Action item - The lines to extract run from the first line of the entries through the line that contains "Task: Open the スケジュール menu"; reproduce exactly those lines and no others.

Record set -
--- --- ---

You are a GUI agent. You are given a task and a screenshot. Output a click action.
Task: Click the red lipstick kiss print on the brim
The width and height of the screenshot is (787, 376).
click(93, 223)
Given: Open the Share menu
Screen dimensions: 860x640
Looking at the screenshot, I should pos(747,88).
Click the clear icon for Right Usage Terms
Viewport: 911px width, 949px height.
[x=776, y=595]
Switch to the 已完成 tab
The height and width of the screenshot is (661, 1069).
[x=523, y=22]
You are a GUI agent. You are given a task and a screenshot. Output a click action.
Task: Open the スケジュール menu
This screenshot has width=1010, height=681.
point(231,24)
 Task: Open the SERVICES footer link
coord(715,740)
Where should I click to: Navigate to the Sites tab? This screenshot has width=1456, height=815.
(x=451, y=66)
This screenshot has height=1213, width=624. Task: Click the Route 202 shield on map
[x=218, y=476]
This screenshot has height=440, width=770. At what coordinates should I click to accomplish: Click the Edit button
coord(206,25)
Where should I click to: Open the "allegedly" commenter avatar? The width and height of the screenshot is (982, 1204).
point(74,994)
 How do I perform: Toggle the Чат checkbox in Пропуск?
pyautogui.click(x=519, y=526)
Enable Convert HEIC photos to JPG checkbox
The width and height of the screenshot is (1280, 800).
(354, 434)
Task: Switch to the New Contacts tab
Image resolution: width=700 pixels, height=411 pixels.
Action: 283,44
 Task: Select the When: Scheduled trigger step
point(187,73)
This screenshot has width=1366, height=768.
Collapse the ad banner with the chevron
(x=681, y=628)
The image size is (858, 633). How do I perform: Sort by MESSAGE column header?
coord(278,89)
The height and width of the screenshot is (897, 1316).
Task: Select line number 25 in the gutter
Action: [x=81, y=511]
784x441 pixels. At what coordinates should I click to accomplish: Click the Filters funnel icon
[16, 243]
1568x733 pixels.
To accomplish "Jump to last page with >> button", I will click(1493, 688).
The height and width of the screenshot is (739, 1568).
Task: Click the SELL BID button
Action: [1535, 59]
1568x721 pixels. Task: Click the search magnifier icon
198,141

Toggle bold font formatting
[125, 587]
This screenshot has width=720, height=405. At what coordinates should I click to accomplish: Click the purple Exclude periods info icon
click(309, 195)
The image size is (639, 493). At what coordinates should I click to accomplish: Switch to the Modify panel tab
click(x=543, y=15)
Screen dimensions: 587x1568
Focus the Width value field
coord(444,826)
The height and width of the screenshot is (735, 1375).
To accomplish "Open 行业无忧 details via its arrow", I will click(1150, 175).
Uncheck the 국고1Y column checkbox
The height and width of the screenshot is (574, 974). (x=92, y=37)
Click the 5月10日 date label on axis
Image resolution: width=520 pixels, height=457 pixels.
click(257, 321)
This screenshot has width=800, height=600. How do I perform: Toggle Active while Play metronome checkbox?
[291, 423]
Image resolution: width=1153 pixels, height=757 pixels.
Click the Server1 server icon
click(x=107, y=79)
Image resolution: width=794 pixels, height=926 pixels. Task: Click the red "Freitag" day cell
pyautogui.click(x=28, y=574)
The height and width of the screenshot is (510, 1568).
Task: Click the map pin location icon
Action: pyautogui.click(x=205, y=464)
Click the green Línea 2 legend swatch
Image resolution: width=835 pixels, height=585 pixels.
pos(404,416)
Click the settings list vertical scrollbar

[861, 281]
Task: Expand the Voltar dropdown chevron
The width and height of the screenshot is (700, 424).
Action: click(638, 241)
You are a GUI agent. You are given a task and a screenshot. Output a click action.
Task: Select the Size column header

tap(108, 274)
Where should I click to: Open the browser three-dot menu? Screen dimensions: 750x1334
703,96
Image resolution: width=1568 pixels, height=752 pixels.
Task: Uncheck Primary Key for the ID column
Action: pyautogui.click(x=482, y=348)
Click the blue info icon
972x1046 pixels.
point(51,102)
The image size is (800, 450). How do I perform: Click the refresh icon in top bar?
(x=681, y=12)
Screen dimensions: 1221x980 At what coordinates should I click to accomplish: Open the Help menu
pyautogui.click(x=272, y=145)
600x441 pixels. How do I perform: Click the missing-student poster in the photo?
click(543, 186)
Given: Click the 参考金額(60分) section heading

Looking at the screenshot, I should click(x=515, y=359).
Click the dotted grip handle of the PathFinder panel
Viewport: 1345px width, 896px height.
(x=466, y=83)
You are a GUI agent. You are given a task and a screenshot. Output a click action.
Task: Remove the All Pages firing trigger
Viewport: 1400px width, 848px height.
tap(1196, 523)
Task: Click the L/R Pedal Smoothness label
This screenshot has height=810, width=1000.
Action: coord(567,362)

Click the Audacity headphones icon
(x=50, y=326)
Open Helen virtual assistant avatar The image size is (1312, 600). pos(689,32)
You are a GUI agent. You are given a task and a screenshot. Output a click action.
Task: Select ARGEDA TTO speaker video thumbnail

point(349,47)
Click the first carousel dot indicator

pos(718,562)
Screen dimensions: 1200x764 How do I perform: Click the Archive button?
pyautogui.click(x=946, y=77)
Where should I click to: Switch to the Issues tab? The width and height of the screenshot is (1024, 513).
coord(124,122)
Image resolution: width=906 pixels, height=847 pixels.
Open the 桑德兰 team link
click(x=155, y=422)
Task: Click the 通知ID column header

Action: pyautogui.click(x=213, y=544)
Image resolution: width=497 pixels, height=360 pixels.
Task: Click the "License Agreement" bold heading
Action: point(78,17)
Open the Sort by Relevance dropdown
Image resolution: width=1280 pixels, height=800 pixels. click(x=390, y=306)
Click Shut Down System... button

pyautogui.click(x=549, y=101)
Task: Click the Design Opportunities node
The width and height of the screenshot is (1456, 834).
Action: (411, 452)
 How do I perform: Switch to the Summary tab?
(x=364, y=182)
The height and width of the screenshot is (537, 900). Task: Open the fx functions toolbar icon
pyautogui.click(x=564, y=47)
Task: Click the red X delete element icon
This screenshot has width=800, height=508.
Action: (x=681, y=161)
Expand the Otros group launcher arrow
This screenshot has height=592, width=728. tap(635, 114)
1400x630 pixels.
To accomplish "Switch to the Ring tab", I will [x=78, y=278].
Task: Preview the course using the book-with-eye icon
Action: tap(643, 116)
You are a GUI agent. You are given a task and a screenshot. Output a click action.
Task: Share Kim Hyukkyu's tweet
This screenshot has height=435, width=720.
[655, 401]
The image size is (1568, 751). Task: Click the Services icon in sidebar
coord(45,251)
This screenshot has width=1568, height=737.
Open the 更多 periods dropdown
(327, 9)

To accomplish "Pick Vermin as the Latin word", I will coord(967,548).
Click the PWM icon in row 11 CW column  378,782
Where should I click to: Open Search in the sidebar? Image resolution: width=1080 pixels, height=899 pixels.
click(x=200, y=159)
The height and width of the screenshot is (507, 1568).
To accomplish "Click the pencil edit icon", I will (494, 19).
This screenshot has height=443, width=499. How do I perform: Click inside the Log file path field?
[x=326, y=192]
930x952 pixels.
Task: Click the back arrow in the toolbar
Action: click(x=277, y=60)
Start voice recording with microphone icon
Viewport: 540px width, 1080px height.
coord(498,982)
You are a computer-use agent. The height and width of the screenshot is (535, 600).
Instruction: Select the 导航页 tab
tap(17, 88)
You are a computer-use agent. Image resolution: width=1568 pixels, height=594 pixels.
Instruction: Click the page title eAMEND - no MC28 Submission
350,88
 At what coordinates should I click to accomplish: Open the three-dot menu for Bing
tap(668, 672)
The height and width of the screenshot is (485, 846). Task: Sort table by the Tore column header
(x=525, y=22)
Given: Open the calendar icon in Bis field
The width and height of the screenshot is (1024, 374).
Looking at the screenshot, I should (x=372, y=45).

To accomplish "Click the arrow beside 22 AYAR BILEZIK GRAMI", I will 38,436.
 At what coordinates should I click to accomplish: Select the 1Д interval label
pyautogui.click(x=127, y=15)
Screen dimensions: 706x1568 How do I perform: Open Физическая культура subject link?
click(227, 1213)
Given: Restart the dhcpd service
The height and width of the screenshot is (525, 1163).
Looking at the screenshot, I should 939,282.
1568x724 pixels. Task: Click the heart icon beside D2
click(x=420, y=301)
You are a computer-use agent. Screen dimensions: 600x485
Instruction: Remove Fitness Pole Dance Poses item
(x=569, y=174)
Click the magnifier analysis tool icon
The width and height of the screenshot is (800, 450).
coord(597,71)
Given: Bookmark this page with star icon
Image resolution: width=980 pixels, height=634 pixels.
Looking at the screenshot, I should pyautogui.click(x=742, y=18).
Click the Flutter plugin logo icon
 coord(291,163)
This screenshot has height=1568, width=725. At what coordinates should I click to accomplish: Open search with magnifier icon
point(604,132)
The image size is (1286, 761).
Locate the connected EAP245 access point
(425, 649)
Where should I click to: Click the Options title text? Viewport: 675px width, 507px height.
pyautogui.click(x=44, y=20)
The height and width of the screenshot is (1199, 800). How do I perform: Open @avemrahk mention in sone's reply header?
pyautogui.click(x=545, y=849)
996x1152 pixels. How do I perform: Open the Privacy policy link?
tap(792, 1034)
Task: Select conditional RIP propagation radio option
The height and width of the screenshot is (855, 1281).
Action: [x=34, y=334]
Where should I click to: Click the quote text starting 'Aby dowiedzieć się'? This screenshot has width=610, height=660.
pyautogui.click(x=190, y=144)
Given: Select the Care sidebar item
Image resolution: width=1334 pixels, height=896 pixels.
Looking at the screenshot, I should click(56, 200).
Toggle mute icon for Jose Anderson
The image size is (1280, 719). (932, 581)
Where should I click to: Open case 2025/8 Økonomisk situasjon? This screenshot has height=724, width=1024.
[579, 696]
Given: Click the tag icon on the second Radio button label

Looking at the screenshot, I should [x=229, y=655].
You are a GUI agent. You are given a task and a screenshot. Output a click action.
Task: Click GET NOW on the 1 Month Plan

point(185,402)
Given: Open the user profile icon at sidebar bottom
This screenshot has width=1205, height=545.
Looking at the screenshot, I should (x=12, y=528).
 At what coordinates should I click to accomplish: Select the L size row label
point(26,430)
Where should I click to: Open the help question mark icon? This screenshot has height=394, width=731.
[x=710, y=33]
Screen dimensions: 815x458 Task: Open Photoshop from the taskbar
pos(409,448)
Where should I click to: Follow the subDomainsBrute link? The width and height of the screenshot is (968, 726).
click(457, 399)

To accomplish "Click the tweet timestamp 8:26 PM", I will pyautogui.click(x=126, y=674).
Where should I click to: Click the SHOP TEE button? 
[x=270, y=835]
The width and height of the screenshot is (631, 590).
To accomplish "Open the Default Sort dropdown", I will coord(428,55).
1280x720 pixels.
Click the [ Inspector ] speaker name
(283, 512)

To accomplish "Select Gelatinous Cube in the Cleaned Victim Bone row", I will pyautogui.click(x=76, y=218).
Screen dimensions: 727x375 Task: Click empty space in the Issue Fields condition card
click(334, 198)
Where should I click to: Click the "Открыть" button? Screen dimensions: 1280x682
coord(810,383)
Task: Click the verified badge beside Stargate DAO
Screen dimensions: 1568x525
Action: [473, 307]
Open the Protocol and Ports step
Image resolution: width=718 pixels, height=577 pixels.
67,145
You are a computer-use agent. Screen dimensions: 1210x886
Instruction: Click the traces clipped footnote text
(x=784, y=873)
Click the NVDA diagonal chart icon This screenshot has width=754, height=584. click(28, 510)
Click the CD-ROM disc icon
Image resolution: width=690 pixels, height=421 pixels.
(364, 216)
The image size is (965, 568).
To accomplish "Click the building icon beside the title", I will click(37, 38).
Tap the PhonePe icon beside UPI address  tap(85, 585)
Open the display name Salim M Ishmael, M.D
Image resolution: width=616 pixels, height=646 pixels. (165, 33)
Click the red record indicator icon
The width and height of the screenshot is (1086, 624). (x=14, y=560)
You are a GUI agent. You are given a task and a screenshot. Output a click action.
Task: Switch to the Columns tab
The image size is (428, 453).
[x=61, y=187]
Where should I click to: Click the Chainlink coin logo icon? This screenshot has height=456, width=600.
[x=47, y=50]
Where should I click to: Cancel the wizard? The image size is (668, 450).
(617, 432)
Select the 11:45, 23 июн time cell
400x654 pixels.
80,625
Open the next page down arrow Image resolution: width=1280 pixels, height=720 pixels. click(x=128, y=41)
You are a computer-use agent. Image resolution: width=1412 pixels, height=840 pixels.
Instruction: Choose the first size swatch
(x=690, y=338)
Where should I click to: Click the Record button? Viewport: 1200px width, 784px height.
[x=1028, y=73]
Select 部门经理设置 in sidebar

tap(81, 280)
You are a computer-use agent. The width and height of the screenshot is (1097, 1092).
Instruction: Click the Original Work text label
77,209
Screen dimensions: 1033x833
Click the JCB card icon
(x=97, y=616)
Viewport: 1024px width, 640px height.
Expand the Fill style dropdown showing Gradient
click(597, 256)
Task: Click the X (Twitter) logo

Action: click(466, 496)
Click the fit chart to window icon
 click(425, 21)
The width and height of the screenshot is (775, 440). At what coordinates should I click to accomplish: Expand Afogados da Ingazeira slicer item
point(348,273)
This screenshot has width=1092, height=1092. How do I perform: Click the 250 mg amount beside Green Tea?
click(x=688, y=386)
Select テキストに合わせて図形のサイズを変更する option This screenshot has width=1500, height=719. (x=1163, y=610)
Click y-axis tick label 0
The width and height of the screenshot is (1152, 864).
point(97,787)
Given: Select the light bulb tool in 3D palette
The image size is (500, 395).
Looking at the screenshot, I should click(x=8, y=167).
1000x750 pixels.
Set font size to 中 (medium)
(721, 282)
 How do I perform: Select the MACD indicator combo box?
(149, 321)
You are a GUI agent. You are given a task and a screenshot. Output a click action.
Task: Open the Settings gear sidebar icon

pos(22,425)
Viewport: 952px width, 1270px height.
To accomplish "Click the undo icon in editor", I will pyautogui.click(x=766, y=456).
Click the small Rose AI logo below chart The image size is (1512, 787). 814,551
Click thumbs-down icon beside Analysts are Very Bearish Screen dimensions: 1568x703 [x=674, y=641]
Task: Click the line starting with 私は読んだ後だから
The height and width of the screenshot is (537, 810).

--- --- ---

Solved exercise -
You are a GUI agent. You are given a task and a screenshot. Output a click action.
Task: Click the red lipstick kiss print on the brim
The width and height of the screenshot is (787, 376).
click(93, 223)
Given: Open the Share menu
Screen dimensions: 860x640
Looking at the screenshot, I should pos(747,88).
Click the clear icon for Right Usage Terms
Viewport: 911px width, 949px height.
[x=776, y=595]
Switch to the 已完成 tab
The height and width of the screenshot is (661, 1069).
[x=523, y=22]
You are a GUI agent. You are given a task and a screenshot. Output a click action.
Task: Open the スケジュール menu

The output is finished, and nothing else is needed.